(Saved entries)
◆ ◆ ◆ ◆ ◆ ◆ ◆

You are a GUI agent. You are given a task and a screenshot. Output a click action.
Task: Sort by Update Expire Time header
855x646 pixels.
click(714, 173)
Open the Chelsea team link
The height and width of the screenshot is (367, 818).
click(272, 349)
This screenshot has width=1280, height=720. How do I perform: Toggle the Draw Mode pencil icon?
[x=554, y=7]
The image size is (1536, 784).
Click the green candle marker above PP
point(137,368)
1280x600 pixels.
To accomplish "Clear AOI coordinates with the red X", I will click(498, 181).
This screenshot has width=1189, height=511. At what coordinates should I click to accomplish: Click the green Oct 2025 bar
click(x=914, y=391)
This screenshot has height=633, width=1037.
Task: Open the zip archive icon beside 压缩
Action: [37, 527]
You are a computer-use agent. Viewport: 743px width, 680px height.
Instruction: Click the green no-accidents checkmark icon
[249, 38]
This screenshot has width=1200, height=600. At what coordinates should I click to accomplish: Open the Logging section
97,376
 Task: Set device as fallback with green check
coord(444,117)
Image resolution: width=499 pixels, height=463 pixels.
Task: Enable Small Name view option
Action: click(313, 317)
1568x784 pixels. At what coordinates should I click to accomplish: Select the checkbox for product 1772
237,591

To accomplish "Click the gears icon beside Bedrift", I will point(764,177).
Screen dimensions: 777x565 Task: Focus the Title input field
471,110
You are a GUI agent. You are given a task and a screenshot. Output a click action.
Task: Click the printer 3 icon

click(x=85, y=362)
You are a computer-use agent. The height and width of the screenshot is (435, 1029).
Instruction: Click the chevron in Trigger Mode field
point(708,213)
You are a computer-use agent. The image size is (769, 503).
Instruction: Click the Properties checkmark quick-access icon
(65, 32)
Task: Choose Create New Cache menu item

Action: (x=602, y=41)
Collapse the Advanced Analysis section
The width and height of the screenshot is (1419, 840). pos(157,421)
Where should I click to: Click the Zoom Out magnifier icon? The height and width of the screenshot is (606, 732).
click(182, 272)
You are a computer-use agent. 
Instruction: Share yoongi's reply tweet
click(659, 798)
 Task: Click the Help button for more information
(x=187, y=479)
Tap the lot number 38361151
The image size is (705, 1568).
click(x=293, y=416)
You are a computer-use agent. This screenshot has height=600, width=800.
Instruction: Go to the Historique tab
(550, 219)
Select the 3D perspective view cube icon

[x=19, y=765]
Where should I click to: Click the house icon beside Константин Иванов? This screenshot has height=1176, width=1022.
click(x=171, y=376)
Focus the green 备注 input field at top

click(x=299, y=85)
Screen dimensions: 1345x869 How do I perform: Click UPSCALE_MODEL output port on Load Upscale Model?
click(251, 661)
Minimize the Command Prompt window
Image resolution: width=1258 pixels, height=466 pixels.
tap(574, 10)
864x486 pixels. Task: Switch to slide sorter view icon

◆ ◆ ◆ ◆ ◆ ◆ ◆

▶ WORK REQUEST
Here the goal is to repeat each entry exactly.

▶ SOLUTION FOR THIS TASK
You are a GUI agent. You are given a task and a screenshot. Output a click action.
Task: Sort by Update Expire Time header
855x646 pixels.
click(714, 173)
Open the Chelsea team link
The height and width of the screenshot is (367, 818).
click(272, 349)
This screenshot has width=1280, height=720. How do I perform: Toggle the Draw Mode pencil icon?
[x=554, y=7]
The image size is (1536, 784).
Click the green candle marker above PP
point(137,368)
1280x600 pixels.
To accomplish "Clear AOI coordinates with the red X", I will click(498, 181).
This screenshot has width=1189, height=511. At what coordinates should I click to accomplish: Click the green Oct 2025 bar
click(x=914, y=391)
This screenshot has height=633, width=1037.
Task: Open the zip archive icon beside 压缩
Action: [37, 527]
You are a computer-use agent. Viewport: 743px width, 680px height.
Instruction: Click the green no-accidents checkmark icon
[249, 38]
This screenshot has width=1200, height=600. At what coordinates should I click to accomplish: Open the Logging section
97,376
 Task: Set device as fallback with green check
coord(444,117)
Image resolution: width=499 pixels, height=463 pixels.
Task: Enable Small Name view option
Action: click(313, 317)
1568x784 pixels. At what coordinates should I click to accomplish: Select the checkbox for product 1772
237,591

To accomplish "Click the gears icon beside Bedrift", I will point(764,177).
Screen dimensions: 777x565 Task: Focus the Title input field
471,110
You are a GUI agent. You are given a task and a screenshot. Output a click action.
Task: Click the printer 3 icon

click(x=85, y=362)
You are a computer-use agent. The height and width of the screenshot is (435, 1029).
Instruction: Click the chevron in Trigger Mode field
point(708,213)
You are a computer-use agent. The image size is (769, 503).
Instruction: Click the Properties checkmark quick-access icon
(65, 32)
Task: Choose Create New Cache menu item

Action: (x=602, y=41)
Collapse the Advanced Analysis section
The width and height of the screenshot is (1419, 840). pos(157,421)
Where should I click to: Click the Zoom Out magnifier icon? The height and width of the screenshot is (606, 732).
click(182, 272)
You are a computer-use agent. 
Instruction: Share yoongi's reply tweet
click(659, 798)
 Task: Click the Help button for more information
(x=187, y=479)
Tap the lot number 38361151
The image size is (705, 1568).
click(x=293, y=416)
You are a computer-use agent. This screenshot has height=600, width=800.
Instruction: Go to the Historique tab
(550, 219)
Select the 3D perspective view cube icon

[x=19, y=765]
Where should I click to: Click the house icon beside Константин Иванов? This screenshot has height=1176, width=1022.
click(x=171, y=376)
Focus the green 备注 input field at top

click(x=299, y=85)
Screen dimensions: 1345x869 How do I perform: Click UPSCALE_MODEL output port on Load Upscale Model?
click(251, 661)
Minimize the Command Prompt window
Image resolution: width=1258 pixels, height=466 pixels.
tap(574, 10)
864x486 pixels. Task: Switch to slide sorter view icon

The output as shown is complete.